In a recent paper Deep Double Descent from OpenAI Nakkiran et. al 2019, the authors tried to formalized and generalized the concept of "interpolation threshold" in the "double descent" phenomenon, both terms popularized by Belkin et. al 2019 Reconciling modern Machine Learning practices with the Bias-Variance Tradeoff.

In the Deep Double Descent paper, they define a concept called "Effective Model Complexity (EMC)", which include model architecture, training procedure and data to describe the "interpolation threshold" (the moment at which model can fit near perfect the training data).

EMC below the interpolation threshold is considered "under-parameterized" and above interpolation threshold is considered "over-parameterized".

So according to this definition of EMC, I suppose:

1M-parameters model on 10M samples of 2 binary features, then it should not be over-parameterized

is over-parameterized because of the simplicity of input data.

#### COMPLETE THE FOLLOWING
**A.** In the double descent passage, what three things does Effective Model Complexity include?
**B.** Please extend the double descent passage by a few sentences, picking up right after its last line.
The entries that follow come from a different source than the double descent passage.

#### LISTED RECORDS
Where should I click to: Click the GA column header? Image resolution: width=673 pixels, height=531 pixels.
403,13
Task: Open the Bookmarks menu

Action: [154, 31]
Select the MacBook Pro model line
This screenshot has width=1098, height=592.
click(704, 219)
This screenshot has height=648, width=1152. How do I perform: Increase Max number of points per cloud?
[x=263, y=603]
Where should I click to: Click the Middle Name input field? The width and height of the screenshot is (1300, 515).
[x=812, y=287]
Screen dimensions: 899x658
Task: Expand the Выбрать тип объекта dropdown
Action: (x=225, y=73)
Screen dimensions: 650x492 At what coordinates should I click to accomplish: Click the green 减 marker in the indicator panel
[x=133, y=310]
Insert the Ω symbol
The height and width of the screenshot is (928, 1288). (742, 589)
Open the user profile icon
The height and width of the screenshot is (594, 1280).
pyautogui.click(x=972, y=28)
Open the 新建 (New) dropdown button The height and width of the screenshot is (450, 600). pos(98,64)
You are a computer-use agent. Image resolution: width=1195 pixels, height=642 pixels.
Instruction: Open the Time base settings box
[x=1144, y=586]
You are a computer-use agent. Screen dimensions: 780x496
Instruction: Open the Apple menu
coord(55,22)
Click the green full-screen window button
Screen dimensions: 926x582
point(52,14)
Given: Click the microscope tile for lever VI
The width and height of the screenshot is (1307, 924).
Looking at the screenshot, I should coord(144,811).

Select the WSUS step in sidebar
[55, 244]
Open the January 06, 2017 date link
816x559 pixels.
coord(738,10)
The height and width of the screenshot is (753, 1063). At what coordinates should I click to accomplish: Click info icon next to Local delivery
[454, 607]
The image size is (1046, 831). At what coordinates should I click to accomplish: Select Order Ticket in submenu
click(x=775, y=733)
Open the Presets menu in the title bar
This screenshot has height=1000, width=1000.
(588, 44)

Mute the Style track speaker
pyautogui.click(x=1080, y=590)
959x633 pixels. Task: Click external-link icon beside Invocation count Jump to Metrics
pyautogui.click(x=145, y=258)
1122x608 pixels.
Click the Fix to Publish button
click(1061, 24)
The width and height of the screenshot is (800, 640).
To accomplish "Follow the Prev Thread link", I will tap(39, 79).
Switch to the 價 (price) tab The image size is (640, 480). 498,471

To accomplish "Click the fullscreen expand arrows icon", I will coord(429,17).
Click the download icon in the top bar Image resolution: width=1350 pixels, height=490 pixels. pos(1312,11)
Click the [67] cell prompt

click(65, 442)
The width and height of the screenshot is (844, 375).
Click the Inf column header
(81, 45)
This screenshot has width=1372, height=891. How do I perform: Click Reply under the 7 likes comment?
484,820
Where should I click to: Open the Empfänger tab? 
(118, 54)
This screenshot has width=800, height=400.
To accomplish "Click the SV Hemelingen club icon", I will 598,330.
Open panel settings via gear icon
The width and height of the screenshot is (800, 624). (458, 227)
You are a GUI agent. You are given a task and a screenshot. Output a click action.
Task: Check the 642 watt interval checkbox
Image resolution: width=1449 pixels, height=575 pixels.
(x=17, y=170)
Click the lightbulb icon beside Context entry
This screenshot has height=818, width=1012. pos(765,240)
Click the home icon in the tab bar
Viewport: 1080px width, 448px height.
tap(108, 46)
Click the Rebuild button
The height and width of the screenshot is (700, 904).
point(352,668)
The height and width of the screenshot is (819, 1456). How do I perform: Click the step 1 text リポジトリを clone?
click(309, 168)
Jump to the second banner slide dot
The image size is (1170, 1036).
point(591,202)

#### RESPONSES BY TASK
**A.** Model architecture, training procedure and data.

**B.**
1M-parameters model on 0.1M samples of 512x512 images, then is over-parameterized, or

is probably not parameterized, if it cannot fit the training data with near 0 loss.

the model in the paper Exploring the Limits of Weakly Supervised Pretraining "IG-940M-1.5k ResNeXt-101 32×48d" with 829M parameters, trained on 1B Instagram images, is not over-parameterized

is not over parameterized because it cannot fit the entire training data perfectly.

I am curious to see if EMC will catch on and be a popular measure for model complexity in the future.